President Barack Obama speaks to the media at the EU-U.S. summit meeting Wednesday.


“Ukraine is not a member of NATO – in part because of its close and complex history with Russia. Nor will Russia be dislodged from Crimea or deterred from further escalation by military force. But with time, so long as we remain united, the Russian people will recognize that they cannot achieve security, prosperity and the status that they seek through brute force,” he said.

Russian troops and local loyalist militias completed this week seizing all navy bases on the strategic peninsula of Crimea, home to the Russian Black Sea fleet. The Russian government previously leased a navy base at Sevastopol from the Ukrainian government, which came into question after populist protests forced pro-Russian President of Ukraine Viktor Yanukovych from office.

[WORLD REPORT: There Are No Easy Answers for Ukraine After Russia's Invasion]

The Ukrainian government has asked for military assistance from the U.S., which the Pentagon is still considering. The request includes lethal aid, such as weaponry, and nonlethal aid, such as rations and other support supplies. Previous assistance to foreign countries, such as Syria, remained hazy on supplies that are benign but used for combat, such as bulletproof vests and night vision goggles, and into which category they would fit.

Kirby announced Thursday the U.S. has decided to ship to Ukraine military rations, known as Meals Ready to Eat or MREs. They are being transported over land and will likely arrive there by the weekend. Further considerations for nonlethal aid are the top priority for the Pentagon, he said.
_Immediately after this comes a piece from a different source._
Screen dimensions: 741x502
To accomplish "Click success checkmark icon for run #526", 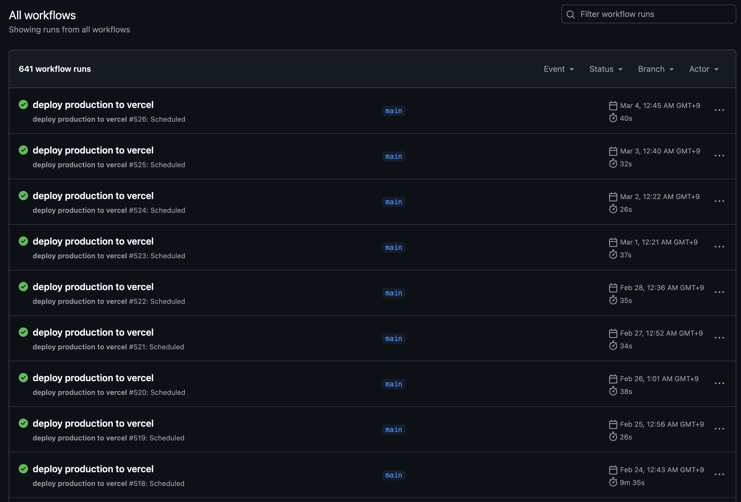I will pos(23,105).

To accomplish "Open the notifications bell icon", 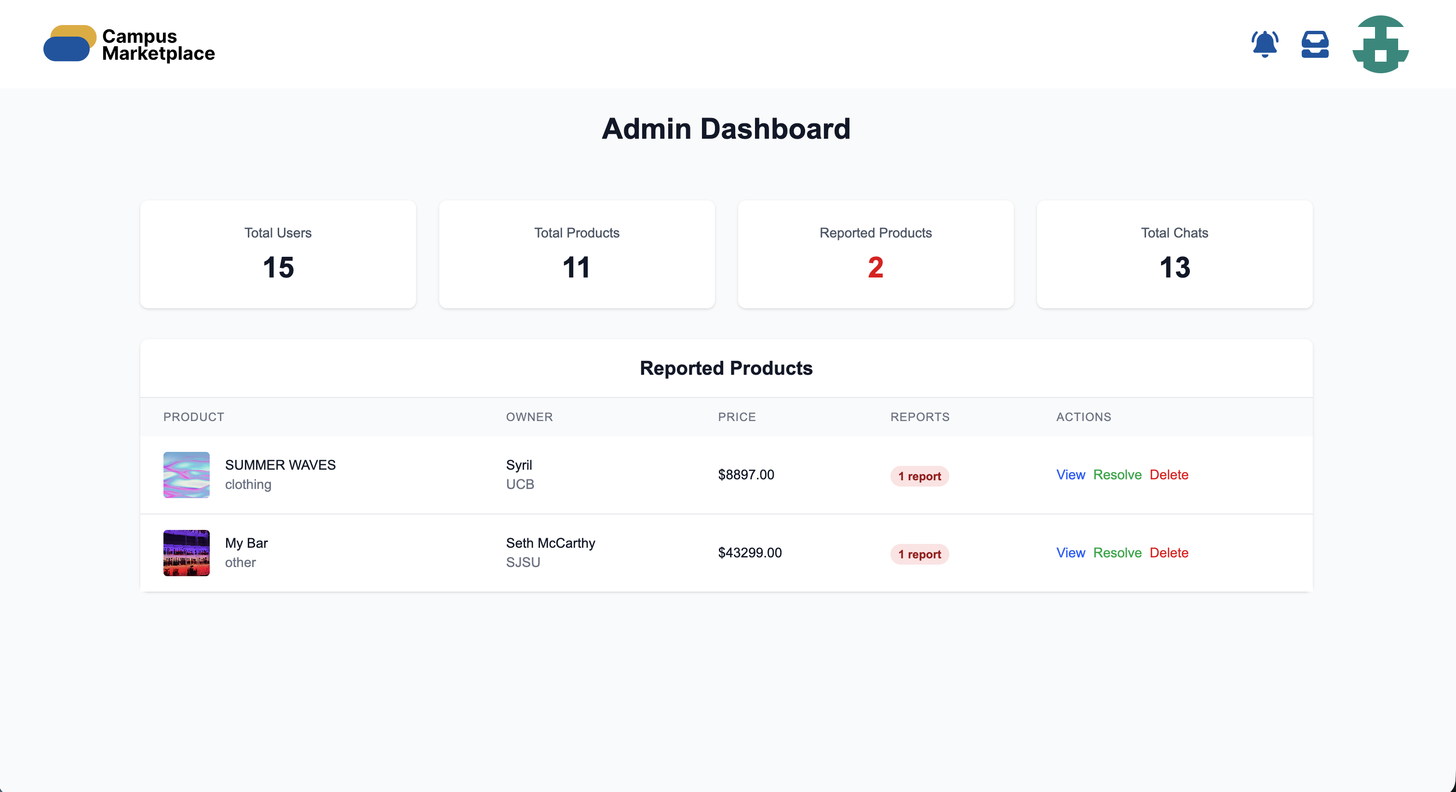I will (1264, 44).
The defense announcement came hours after the International Monetary Fund agreed to a $27 billion bailout to Ukraine. The Eastern European nation’s floundering economy spurred widespread dissent in late 2013. Protesters faulted Yanukovych for backing down from new economic accords with the European Union in favor of receiving a multibillion dollar bailout from Russia. Analysts believe Yanukovych’s change of attitude came from pressure from Moscow.

Congress is currently considering a similar aid package.